-------- Extract provided --------

Greg Lake, bassist and guitarist for Emerson, Lake and Palmer and a founding member of King Crimson, died on Wednesday after a lengthy battle with cancer. He was 69.
Lake is the second member of ELP to pass away this year after Keith Emerson took his own life in March.
A statement was posted on Lake’s official website and social media by his manager, Stewart Young:
Yesterday, December 7th, I lost my best friend to a long and stubborn battle with cancer. Greg Lake will stay in my heart forever, as he has always been. His family would be grateful for privacy during this time of their grief. Many thanks, Stewart Young
Lake first took up guitar at the age of 12 and became friends with a young Robert Fripp through their guitar teacher in Dorset, England. In the late 60’s, Fripp was already a member of the band Giles, Giles and Fripp and needed a new bassist, so he asked Greg to change instruments and brought him into the original version of what would become King Crimson.
1969 became a whirlwind for the new band as they went from first rehearsals to playing in front of 500,000 people opening for the Rolling Stones in Hyde Park to their debut album, In the Court of the Crimson King.
Even though to album was a critical success, there was descension within the band over their style with Mike Giles quitting and Lake soon following suit even though he did record the vocals for their second album, In the Wake of Poseidon.
Fortunately, Lake had met Keith Emerson in late 1969 when his band The Nice co-headlined with King Crimson and the two struck up a professional friendship. Looking to break free from their own bands, Lake and Emerson received help from Robert Stigwood who introduced them to drummer Carl Palmer of The Crazy World of Arthur Brown and Atomic Rooster.
By August of 1970, the new trip was playing live and soon had a contract with Atlantic Records. Later in the year, they went into the studio to record their debut album with Lake producing. Released in November, the self-titled album went to number 4 in the U.K. and 18 in the U.S. and produced the now standard Lucky Man which Lake wrote at the age of 12.
With a sound that borrowed liberally from classical music, their second album, Tarkus, included the title piece which spanned the first side in movements and followed with an album of their live performance of Mussorgsky’s Pictures at An Exhibition.

-------- Entries shown --------

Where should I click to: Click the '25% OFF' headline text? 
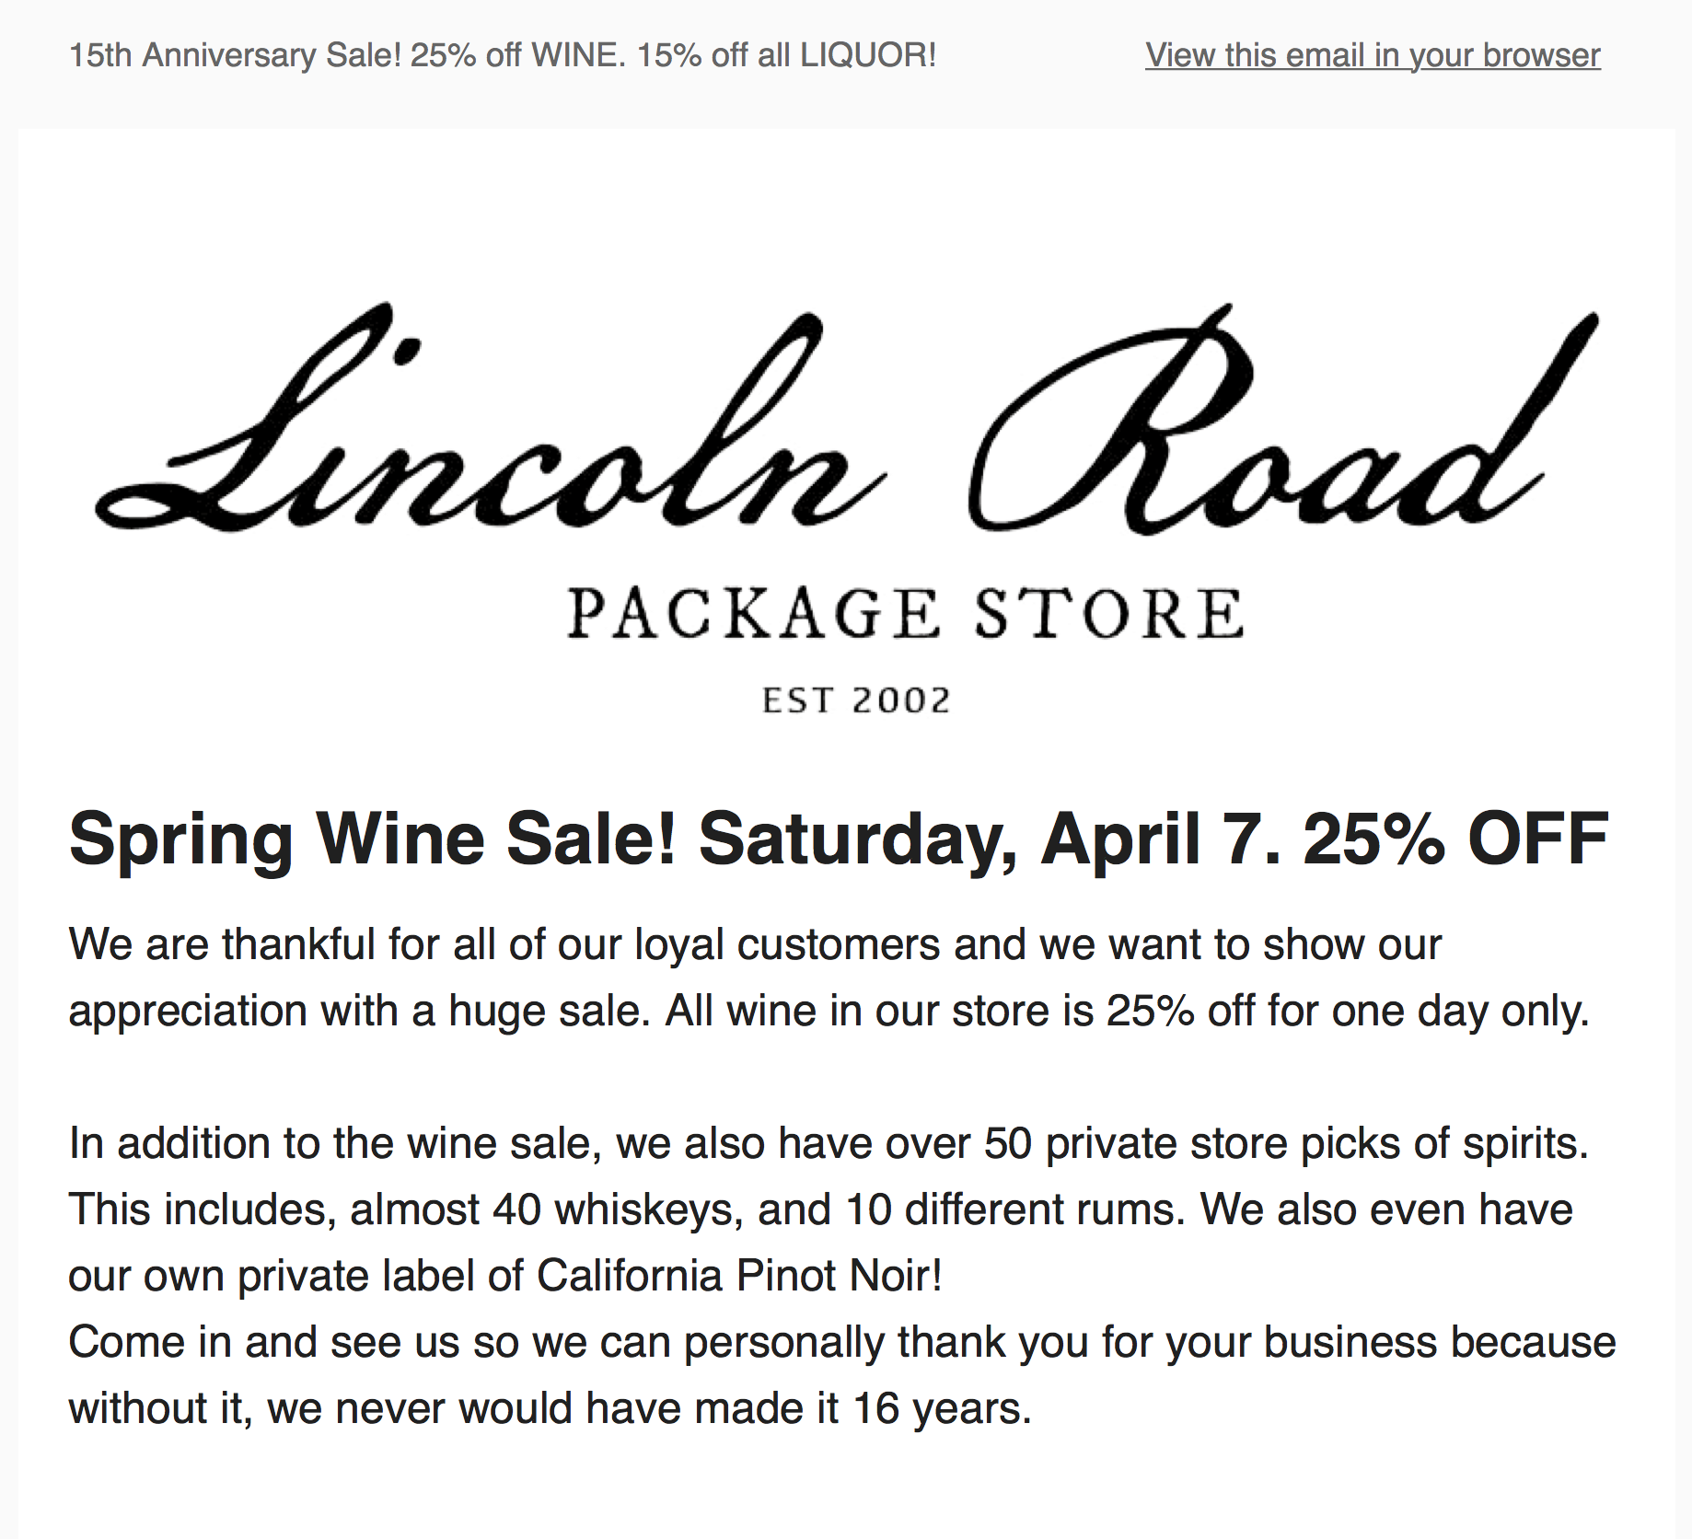point(1456,839)
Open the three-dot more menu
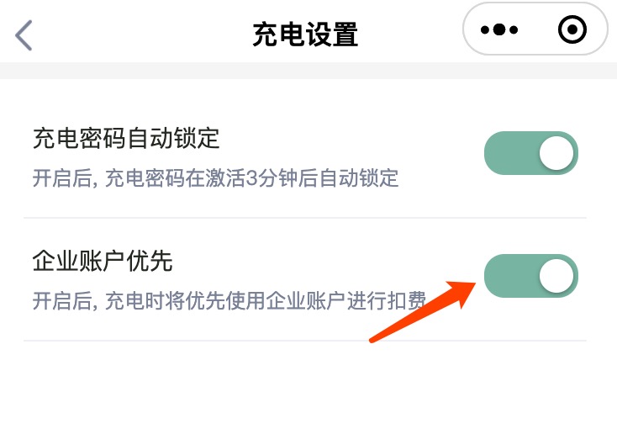Screen dimensions: 617x429 click(498, 31)
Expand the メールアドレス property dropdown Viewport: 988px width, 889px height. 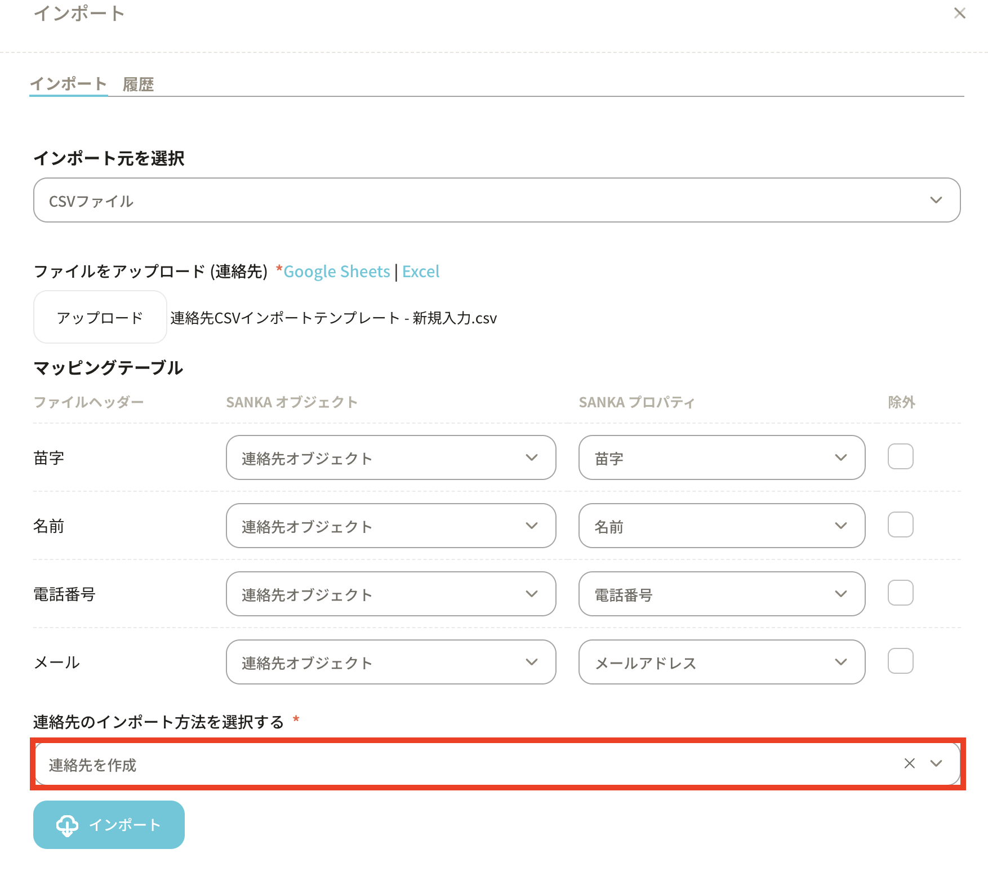[x=721, y=662]
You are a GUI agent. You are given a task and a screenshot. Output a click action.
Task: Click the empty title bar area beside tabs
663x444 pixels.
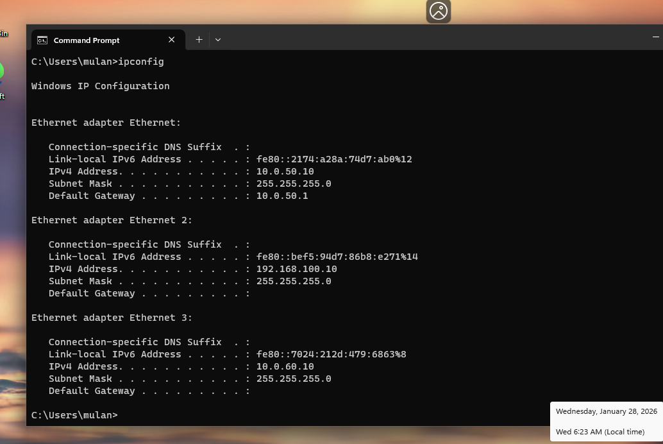[x=417, y=38]

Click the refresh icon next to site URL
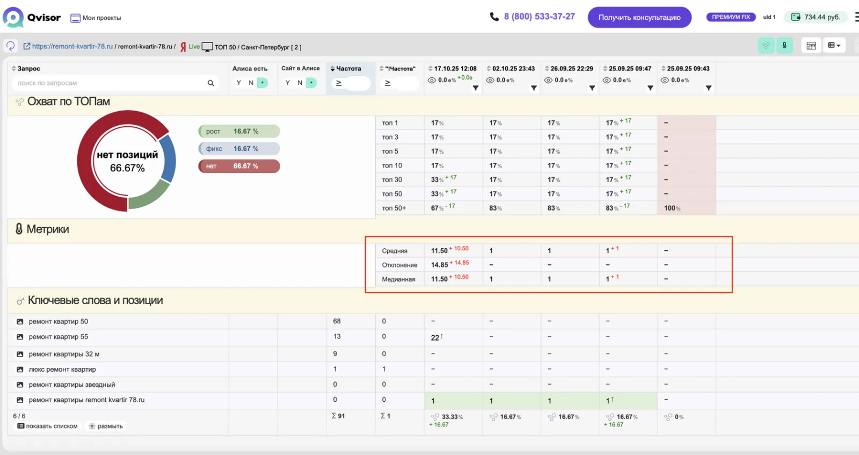point(11,46)
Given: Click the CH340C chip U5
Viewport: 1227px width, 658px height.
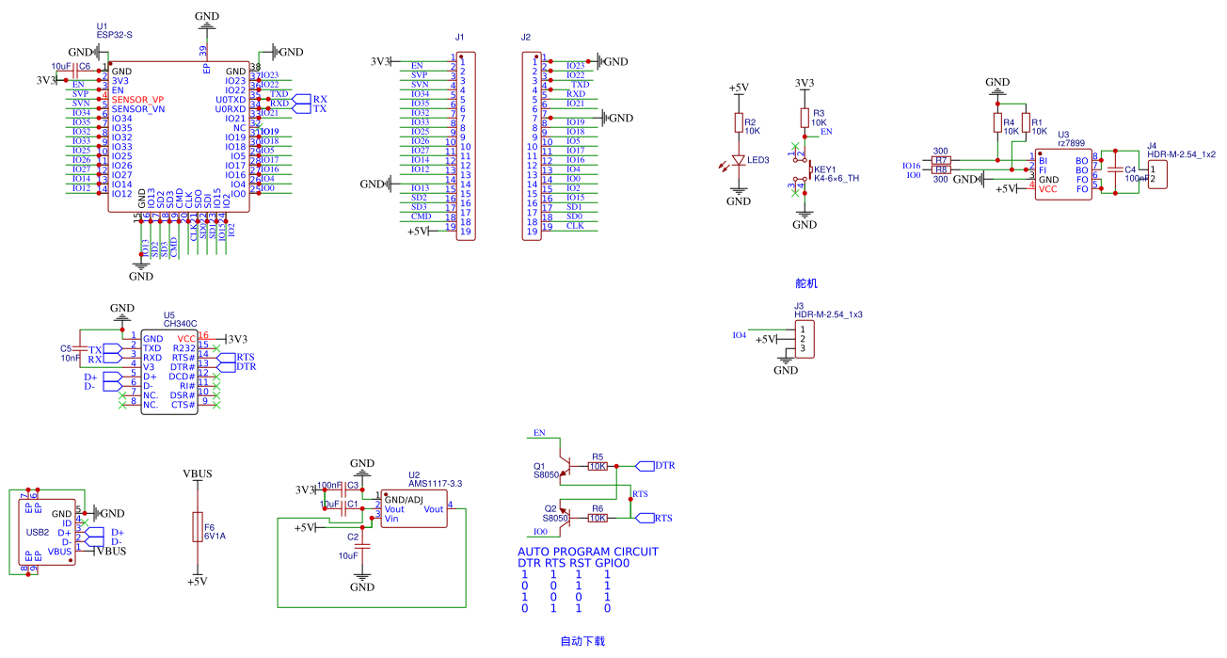Looking at the screenshot, I should [169, 371].
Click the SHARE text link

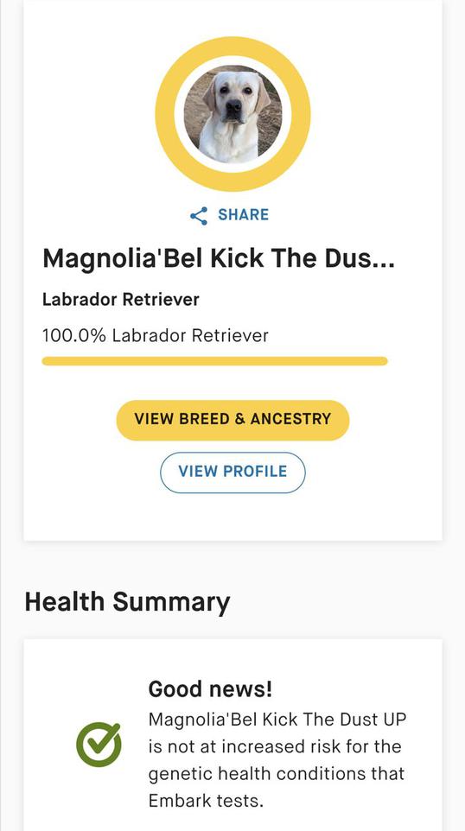[x=244, y=214]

--------

**Work request 1**
Reproduce the passage of the Greg Lake obituary from "1969 became a" to "the Crimson King.".
**Work request 2**
Answer the following questions using the Greg Lake obituary.
(a) Who posted the statement on Lake's official website and social media?
(b) At what age did Lake first take up the guitar?
(c) What chart position did the self-titled debut album reach in the U.S.?

**Response area 1**
1969 became a whirlwind for the new band as they went from first rehearsals to playing in front of 500,000 people opening for the Rolling Stones in Hyde Park to their debut album, In the Court of the Crimson King.

**Response area 2**
(a) His manager, Stewart Young.
(b) At the age of 12.
(c) Number 18.